Тогда это казалось Иванову глупостью, но, пожалуй, впервые после школы он
вспомнил о Штиблере именно из-за этих его слов. Оторвавшиоь от стола, он
снова увидел слякотный ноябрьский день, сырые крыши домов с серыми пятнами
тающего снега и тяжелые заводские дымы, подбирающиеся снизу на холм, к окнам
аудитории, где зануда - философ бубнил что-то об ошибках Гегеля или Канта. С
улицы, из репродукторов, доносились разрывы траурных маршей – хоронили,
генсека, кого именно, Иванов сейчас уже не помнил, а тогда ему очень
хотелось спать после ночного дежурства, и слова лектора уходили куда-то в
сторону, не задерживаясь в памяти. Из всей лекции осталось лишь
словосочетание – наука логики, причем Иванов так и не понял, к чему оно
относилось. Но два обычных слова, слышимых в институте по отдельности на
каждом шагу, соединяясь вместе, образовывали нечто, что не отпускало
Иванова, вертелось на языке и непонятным образом тревожило. Может быть,
здесь было некое счастливое сочетание звуков, ритма и смысла, такое же,
которое открывается искушенным любителям в истинной поэзии, и Иванов,
далекий от этого, однажды все-таки собрался и, взяв в библиотеке серый том
"Науки логики", попытался его читать. Он не осилил и ста страниц, но и этого
ему хватило, чтобы сделать три вывода. Первый и самый главный для Иванова
был неутешительным - он понял, что где-то здесь, на белых полях, испещренных
знакомыми буквами, сливавшимися в текст, смысл которого он не мог постичь,
положен пока предел его разуму, что есть сегодня нечто выше его понимания.
Второй вывод не имел к Иванову никакого отношения - просто он для себя
решил, что Германия столь богата философами потому, что, с юных лет выводя
имена существительные с большой буквы, немцы привыкают обращаться с ними как
с понятиями, и поэтому все, сиюминутно оказанное немцем, имеет оттенок
вечной истины. Когда Иванов пытался читать Гегеля, ему казалось, что он уже
слышал речь с таким оттенком, а потом вспомнил Штиблера, его поучения о
порядке, где и жизнь, и порядок произносились с большой буквы, и ощутил в
той давней учительской нотации, вызывавшей лишь раздражение, привкус чего-то
вечного, несуетного и высокого, и третий, неожиданный вывод был - что,
пожалуй, Штиблер прав был тогда, требуя порядка в самых, казалось бы,
ненужных делах.
Сейчас подумалось, что, наверное, многие одноклассники Иванова не раз потом
добрым словом вспоминали Штиблера за его уроки, но Иванов, быстро переболев
тогда философией, снова надолго забыл о нем, и раскаяния тоже не было.

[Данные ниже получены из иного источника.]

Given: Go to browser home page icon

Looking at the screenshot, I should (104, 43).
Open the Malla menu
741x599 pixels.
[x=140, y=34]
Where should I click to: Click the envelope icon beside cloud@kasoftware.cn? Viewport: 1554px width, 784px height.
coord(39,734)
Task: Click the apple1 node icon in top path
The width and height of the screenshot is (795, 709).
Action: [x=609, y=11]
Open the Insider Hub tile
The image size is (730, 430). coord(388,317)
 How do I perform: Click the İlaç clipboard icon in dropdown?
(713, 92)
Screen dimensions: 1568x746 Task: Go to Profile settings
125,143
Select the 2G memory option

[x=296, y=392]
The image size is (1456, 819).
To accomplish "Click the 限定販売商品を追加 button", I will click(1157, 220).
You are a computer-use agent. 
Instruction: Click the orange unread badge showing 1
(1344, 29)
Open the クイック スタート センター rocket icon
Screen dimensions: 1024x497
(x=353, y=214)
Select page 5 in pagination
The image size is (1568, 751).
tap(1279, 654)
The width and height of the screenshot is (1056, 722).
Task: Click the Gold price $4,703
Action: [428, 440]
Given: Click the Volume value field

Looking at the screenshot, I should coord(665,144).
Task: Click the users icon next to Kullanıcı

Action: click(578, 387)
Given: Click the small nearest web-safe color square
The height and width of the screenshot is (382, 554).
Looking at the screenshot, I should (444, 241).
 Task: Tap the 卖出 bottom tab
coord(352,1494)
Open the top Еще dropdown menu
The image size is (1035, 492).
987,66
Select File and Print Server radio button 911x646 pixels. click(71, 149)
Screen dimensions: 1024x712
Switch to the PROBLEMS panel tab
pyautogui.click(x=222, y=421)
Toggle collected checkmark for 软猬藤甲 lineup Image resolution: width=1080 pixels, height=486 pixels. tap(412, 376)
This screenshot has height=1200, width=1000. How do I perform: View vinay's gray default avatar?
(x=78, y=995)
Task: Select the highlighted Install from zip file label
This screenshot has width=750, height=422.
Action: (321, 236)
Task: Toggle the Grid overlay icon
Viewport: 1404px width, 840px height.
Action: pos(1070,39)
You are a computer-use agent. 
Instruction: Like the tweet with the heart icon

Изредка приезжая в Немецкий, он никогла не встречал Штиблера, и с
одноклассниками речи о нем никогда не заходило - пожалуй, только когда
однажды в Городе Иванов встретил случайно Фанту, Штиблер снова промелькнул в
его памяти. Фанта совсем не изменился, и сейчас, написав о нем, Иванов не
смог сдержатъ улыбку, вспомнив, как тот, едва они встретились, начал
вываливать на него информацию из футбольных оправочников. Как и раньше, это
было, похоже, главной страстью Фанты, еще в школе он вел какие-то немыслимые
таблицы голов, очков и чего-то еще, что понимал, кажется, только он один. С
тех пор прошло много лет, но футбол, давно уже не интересовавший Иванова,
когда-то был частицей и его жизни. Потом эта болезнь прошла, и Иванов уже
сам не мог сказать, что заставляло его целый год вслушиваться в полночные
хрипы «Маяка», часами следить за фигурками, метавшимися по белесому экрану,
а на следующий день до кулаков спорить с Фантой о никогда ими не виданных «Боруссии»
или «Аяксе». Но это было, было... Фанта рос без отца, когда они учились в
десятом классе, у него внезапно умерла мать, и все думали, что его отошлют в
интернат, но, неожиданно для всех, Штиблер то ли усыновил его, то ли оформил
опеку - Иванов не знал деталей, только Фанта говорил, что живет теперь то у
Штиблеров, то у себя дома, но тогда Фриц утром заходит за ним, кормит
завтраком и ведет в школу, а вечером заходит и проверяет, чем Фанта
занимается. Кажется, это последнее было единственным, что Фанту не
устраивало в новой жизни. Вспомнилось, что тогда, пожалуй, впервые
поселковая молва судачила о Штиблере - о том, что он, наверное, позарился на
Фантину пенсию, но потом выяснилось, что вся она идет Фанте на сберкнижку, и
молва заглохла. Сейчас подумалось, что, наверное, люди умные и внимательные
стали после этого относиться к Штиблеру с большим уважением, но Иванова
тогда все это мало волновало - ему шестнадцать лет, впереди институт и какое
ему дело, как и у кого живет Фанта? Вспомнилось, как его рассмешил тогда
гордый вид Штиблера на выпускном вечере - показалось, что он восседает так
гордо, будто это его сын окончил школу, по меньшей мере, с золотой медалью.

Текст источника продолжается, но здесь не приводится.